A complete, exact copy of the data is the required answer.

Raw data:
-*-
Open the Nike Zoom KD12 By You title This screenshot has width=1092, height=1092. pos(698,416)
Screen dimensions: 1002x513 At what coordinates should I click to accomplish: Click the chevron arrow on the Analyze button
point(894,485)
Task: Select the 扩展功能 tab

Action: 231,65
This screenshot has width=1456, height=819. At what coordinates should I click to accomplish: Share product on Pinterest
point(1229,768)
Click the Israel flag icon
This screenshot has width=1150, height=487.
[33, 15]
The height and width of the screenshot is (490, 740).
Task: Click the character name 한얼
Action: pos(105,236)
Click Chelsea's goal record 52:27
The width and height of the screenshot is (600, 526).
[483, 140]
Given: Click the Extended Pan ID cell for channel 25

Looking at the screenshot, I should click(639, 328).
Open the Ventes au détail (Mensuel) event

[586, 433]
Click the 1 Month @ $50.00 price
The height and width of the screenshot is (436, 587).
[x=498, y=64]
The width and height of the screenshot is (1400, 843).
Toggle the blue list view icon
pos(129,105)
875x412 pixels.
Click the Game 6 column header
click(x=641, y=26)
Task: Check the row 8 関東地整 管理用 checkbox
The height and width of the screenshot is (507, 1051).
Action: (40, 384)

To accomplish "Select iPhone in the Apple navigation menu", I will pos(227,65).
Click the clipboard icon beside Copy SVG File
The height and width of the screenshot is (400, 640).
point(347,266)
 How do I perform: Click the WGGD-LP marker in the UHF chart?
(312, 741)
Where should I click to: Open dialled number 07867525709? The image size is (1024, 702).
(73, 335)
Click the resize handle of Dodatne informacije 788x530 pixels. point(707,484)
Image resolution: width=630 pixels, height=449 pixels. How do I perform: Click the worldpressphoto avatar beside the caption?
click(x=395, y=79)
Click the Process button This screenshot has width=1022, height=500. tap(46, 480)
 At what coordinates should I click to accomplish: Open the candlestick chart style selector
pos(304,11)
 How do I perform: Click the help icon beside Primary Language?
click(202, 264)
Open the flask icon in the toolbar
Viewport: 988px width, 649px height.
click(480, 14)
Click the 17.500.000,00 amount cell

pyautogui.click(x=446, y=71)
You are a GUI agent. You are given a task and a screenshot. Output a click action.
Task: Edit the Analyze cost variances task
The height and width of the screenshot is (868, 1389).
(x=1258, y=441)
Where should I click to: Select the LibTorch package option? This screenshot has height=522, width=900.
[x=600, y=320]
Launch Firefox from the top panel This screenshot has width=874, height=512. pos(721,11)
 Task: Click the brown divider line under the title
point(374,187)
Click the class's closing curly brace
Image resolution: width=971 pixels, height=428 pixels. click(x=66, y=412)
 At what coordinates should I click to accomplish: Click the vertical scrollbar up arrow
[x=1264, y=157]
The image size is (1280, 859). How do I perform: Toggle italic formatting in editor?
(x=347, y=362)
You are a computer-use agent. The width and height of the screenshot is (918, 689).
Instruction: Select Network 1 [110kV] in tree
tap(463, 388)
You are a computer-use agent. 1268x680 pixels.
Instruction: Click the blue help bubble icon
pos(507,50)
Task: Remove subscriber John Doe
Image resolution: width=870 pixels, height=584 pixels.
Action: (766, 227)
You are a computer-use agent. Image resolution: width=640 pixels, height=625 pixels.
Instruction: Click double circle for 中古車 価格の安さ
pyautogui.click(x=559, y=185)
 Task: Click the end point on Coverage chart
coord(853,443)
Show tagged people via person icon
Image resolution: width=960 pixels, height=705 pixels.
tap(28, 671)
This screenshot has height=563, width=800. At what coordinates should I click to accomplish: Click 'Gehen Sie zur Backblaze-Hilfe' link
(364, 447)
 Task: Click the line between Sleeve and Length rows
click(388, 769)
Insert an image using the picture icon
-*-
Result of the exercise:
Open the Nike Zoom KD12 By You title This screenshot has width=1092, height=1092. pos(698,416)
Screen dimensions: 1002x513 At what coordinates should I click to accomplish: Click the chevron arrow on the Analyze button
point(894,485)
Task: Select the 扩展功能 tab

Action: 231,65
This screenshot has width=1456, height=819. At what coordinates should I click to accomplish: Share product on Pinterest
point(1229,768)
Click the Israel flag icon
This screenshot has width=1150, height=487.
[33, 15]
The height and width of the screenshot is (490, 740).
Task: Click the character name 한얼
Action: pos(105,236)
Click Chelsea's goal record 52:27
The width and height of the screenshot is (600, 526).
[483, 140]
Given: Click the Extended Pan ID cell for channel 25

Looking at the screenshot, I should click(639, 328).
Open the Ventes au détail (Mensuel) event

[586, 433]
Click the 1 Month @ $50.00 price
The height and width of the screenshot is (436, 587).
[x=498, y=64]
The width and height of the screenshot is (1400, 843).
Toggle the blue list view icon
pos(129,105)
875x412 pixels.
Click the Game 6 column header
click(x=641, y=26)
Task: Check the row 8 関東地整 管理用 checkbox
The height and width of the screenshot is (507, 1051).
Action: (40, 384)

To accomplish "Select iPhone in the Apple navigation menu", I will pos(227,65).
Click the clipboard icon beside Copy SVG File
The height and width of the screenshot is (400, 640).
point(347,266)
 How do I perform: Click the WGGD-LP marker in the UHF chart?
(312, 741)
Where should I click to: Open dialled number 07867525709? The image size is (1024, 702).
(73, 335)
Click the resize handle of Dodatne informacije 788x530 pixels. point(707,484)
Image resolution: width=630 pixels, height=449 pixels. How do I perform: Click the worldpressphoto avatar beside the caption?
click(x=395, y=79)
Click the Process button This screenshot has width=1022, height=500. tap(46, 480)
 At what coordinates should I click to accomplish: Open the candlestick chart style selector
pos(304,11)
 How do I perform: Click the help icon beside Primary Language?
click(202, 264)
Open the flask icon in the toolbar
Viewport: 988px width, 649px height.
click(480, 14)
Click the 17.500.000,00 amount cell

pyautogui.click(x=446, y=71)
You are a GUI agent. You are given a task and a screenshot. Output a click action.
Task: Edit the Analyze cost variances task
The height and width of the screenshot is (868, 1389).
(x=1258, y=441)
Where should I click to: Select the LibTorch package option? This screenshot has height=522, width=900.
[x=600, y=320]
Launch Firefox from the top panel This screenshot has width=874, height=512. pos(721,11)
 Task: Click the brown divider line under the title
point(374,187)
Click the class's closing curly brace
Image resolution: width=971 pixels, height=428 pixels. click(x=66, y=412)
 At what coordinates should I click to accomplish: Click the vertical scrollbar up arrow
[x=1264, y=157]
The image size is (1280, 859). How do I perform: Toggle italic formatting in editor?
(x=347, y=362)
You are a computer-use agent. The width and height of the screenshot is (918, 689).
Instruction: Select Network 1 [110kV] in tree
tap(463, 388)
You are a computer-use agent. 1268x680 pixels.
Instruction: Click the blue help bubble icon
pos(507,50)
Task: Remove subscriber John Doe
Image resolution: width=870 pixels, height=584 pixels.
Action: (766, 227)
You are a computer-use agent. Image resolution: width=640 pixels, height=625 pixels.
Instruction: Click double circle for 中古車 価格の安さ
pyautogui.click(x=559, y=185)
 Task: Click the end point on Coverage chart
coord(853,443)
Show tagged people via person icon
Image resolution: width=960 pixels, height=705 pixels.
tap(28, 671)
This screenshot has height=563, width=800. At what coordinates should I click to accomplish: Click 'Gehen Sie zur Backblaze-Hilfe' link
(364, 447)
 Task: Click the line between Sleeve and Length rows
click(388, 769)
Insert an image using the picture icon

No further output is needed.